A Summer of Books

Grace Fong, Special Features Editor

On one crisp fall day of  November of 2020, after spending four consecutive hours on TikTok, I mustered my courage and deleted the app. I declared my freedom and was feeling very independent, so I decided from that moment on, I would spend my time on more productive activities. The next day, I did not know what to do with myself. I sat on the couch for a few minutes, I played competitive typing games for a few hours, and started watercoloring for a while as well. Finally, I reminisced about the times when I would spend hours in the bathroom, in the car, or wherever I was reading for enjoyment. Hence, my journey of reading began once again. 

Over this past school year, I’ve read around twenty novels, not including those required for my classes. Some were light and fun; others invited critical thinking. This summer, if you’re looking for a technology free activity, here are five novels I picked up and couldn’t put down. 

One of the top novels I have read this year is The Secret Place by Tana French. The Secret Place untangles a murder that occured in a boarding school full of teenage girls. I have read three of Tana French’s novels; however, I found The Secret Place to be the most intriguing because I was able to relate to the characters who were my age and connect with some of the ideas and beliefs they had. This mystery novel has increasingly fast pacing that will keep you up all night wondering who did what and what will occur next if you don’t finish it all in one sitting. 

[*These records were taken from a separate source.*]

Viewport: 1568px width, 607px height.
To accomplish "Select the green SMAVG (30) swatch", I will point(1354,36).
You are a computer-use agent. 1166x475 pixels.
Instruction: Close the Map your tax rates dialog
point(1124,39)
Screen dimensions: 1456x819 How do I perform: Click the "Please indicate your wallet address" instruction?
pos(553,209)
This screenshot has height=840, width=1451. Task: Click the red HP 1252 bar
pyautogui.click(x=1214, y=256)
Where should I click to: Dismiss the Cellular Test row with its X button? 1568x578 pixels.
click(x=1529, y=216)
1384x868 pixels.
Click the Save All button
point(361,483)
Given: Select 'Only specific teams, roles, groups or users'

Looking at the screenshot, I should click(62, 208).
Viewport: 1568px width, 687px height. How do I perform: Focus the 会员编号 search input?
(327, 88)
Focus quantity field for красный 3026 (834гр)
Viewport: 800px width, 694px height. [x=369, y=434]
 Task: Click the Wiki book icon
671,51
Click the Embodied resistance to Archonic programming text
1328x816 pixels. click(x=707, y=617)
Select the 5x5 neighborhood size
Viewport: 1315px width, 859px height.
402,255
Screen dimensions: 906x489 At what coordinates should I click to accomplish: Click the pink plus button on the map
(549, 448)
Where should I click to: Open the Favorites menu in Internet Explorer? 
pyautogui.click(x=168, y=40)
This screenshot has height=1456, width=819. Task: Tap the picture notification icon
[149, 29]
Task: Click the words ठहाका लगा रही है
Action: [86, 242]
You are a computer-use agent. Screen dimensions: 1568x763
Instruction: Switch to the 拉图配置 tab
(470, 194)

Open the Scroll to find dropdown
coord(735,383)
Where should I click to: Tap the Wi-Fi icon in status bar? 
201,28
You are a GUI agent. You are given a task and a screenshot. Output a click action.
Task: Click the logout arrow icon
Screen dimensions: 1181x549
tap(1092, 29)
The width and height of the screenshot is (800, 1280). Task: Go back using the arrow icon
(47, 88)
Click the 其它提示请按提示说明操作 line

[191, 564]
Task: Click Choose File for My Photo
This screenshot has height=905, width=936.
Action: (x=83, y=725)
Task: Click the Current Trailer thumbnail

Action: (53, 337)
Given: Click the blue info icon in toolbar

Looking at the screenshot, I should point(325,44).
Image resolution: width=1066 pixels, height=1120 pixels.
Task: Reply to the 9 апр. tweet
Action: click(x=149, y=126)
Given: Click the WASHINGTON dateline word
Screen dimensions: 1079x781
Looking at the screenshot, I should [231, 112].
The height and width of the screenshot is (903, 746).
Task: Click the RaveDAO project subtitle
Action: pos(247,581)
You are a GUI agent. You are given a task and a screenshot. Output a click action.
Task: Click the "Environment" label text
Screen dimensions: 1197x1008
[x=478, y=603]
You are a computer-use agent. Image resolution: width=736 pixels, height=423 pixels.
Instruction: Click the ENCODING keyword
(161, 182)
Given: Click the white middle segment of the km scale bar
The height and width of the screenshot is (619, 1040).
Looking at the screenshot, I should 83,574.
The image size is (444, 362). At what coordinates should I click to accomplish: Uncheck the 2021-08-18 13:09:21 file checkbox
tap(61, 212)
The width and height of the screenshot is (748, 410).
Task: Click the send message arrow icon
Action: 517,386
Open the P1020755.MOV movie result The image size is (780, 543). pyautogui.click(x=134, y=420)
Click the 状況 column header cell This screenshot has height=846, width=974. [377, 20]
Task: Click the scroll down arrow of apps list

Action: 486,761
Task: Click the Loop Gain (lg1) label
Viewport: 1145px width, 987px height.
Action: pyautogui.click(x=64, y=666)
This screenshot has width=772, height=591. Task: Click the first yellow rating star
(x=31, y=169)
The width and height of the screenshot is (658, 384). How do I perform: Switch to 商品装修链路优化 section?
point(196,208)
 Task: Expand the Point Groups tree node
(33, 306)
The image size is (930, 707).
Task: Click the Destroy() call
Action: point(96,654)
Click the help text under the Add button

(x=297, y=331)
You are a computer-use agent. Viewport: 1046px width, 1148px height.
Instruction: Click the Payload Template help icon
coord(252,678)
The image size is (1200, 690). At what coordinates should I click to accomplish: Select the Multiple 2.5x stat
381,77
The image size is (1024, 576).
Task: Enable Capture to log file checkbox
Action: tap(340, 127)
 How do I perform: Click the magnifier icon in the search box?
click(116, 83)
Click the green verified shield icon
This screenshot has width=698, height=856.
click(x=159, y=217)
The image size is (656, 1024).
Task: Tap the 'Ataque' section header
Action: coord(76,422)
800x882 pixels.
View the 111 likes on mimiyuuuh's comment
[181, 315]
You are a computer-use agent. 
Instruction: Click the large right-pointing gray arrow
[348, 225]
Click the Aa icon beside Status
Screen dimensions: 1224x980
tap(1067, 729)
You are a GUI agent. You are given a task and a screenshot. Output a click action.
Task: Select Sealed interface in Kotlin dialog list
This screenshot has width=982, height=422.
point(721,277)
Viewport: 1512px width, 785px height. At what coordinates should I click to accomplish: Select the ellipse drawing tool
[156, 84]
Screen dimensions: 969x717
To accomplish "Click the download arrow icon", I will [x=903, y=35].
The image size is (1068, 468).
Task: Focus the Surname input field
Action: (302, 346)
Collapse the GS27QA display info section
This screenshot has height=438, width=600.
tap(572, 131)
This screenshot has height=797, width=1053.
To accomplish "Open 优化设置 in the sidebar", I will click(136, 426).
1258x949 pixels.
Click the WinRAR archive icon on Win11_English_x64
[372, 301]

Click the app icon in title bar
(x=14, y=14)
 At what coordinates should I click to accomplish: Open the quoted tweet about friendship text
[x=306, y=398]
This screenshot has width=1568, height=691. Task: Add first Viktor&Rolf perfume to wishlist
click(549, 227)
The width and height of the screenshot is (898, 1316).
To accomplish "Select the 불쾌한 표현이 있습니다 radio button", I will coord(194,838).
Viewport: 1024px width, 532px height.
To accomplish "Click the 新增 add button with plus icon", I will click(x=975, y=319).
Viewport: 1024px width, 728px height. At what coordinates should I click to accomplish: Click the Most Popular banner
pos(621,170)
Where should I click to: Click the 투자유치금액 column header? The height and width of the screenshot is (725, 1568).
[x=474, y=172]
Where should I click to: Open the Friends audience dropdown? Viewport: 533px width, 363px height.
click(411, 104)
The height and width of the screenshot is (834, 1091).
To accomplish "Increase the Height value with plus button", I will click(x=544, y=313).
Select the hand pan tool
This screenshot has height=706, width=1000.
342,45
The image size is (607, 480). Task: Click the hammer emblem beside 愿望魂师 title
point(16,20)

Another mystery novel that kept me up all night was The Woman In Cabin Ten. This is the perfect novel for those sleepless nights when you don’t have anything better to do than to look at your Snapchat memories from four years ago. This novel takes place on a cruise ship, where a journalist discovers a murder of a girl whom no other passengers or staff acknowledge. As the trip progresses, the journalist is determined to solve the mystery by her own means. Although the novel was 340  pages, I read it in less than two weekdays because each chapter was its own cliffhanger. If you are the type to have restless evenings, this book is guaranteed to get you through them. 

Another novel I recommend for a leisurely and more sentimental read is I had that Same Dream Again by Yoru Sumino. Yoru Sumino is one of my top authors; her novels always either make me extremely satisfied or leave me empty at the end. The novel I had That Same Dream Again follows the life of an elementary school outcast, Koyangi San, and portrays how she changes the course of her life. The ending of this slice-of-life novel will leave you with a sense of a proud motherly affection over Koyangi San when you read how she grows from a child into an adult. 

I Want To Eat Your Pancreas is a fantastic novel that you might want to consider reading if you would rather read a romance instead of experiencing one. I found this novel by Yoru Sumino to be more original than most romance novels. While Sumino’s tropes and themes may seem familiar to romance readers, he utilizes these cliché plots to create an entirely new story different from previous cliché romances. One of the main themes in I Want To Eat Your Pancreas is fate; however, unlike most romance novels which focus on how fate determines a love story, I Want To Eat Your Pancreas focuses mostly on how fate is nonexistent. Personally, I feel that romance novels can be the hardest novels to write well because most romance plots are just reused time and time again, so at first when I started reading this, I was very dubious. However, this novel turned out to be heartwarming and heart-wrenching at the same time, leaving me with conflicting feelings. 

If you are looking for a darker and more depressing read, I recommend Thirteen Reasons Why by Jay Asher. Most of you have probably seen or at least heard of the Netflix series Thirteen Reasons Why that came out in 2016. After five years, I finally gave this series a try and absolutely loved it, so the logical conclusion after finishing the series was to compare it to the novel. I had high expectations for the novel because of the series, and the novel did not disappoint. The first season of the Netflix series is solely based on the novel; however, there are little tweaks here and there made by the director. Reading this novel really portrayed how society can impact a young teenage girl, and how people around you can change your life in the smallest ways. Following the protagonist, Clay Jensen, this novel will take you on an emotional journey that will open your eyes to being more mindful of others. 

This summer, I urge you not to spend every moment of your time learning TikTok dances or rewatching Avatar the Last Airbender for the 15th time. Make this summer the summer you can look back on and remember how fulfilling it was to pick up a physical novel and use your imagination to create a movie inside your mind. Hopefully, these five recommendations will get you started on a journey to reading enjoyably.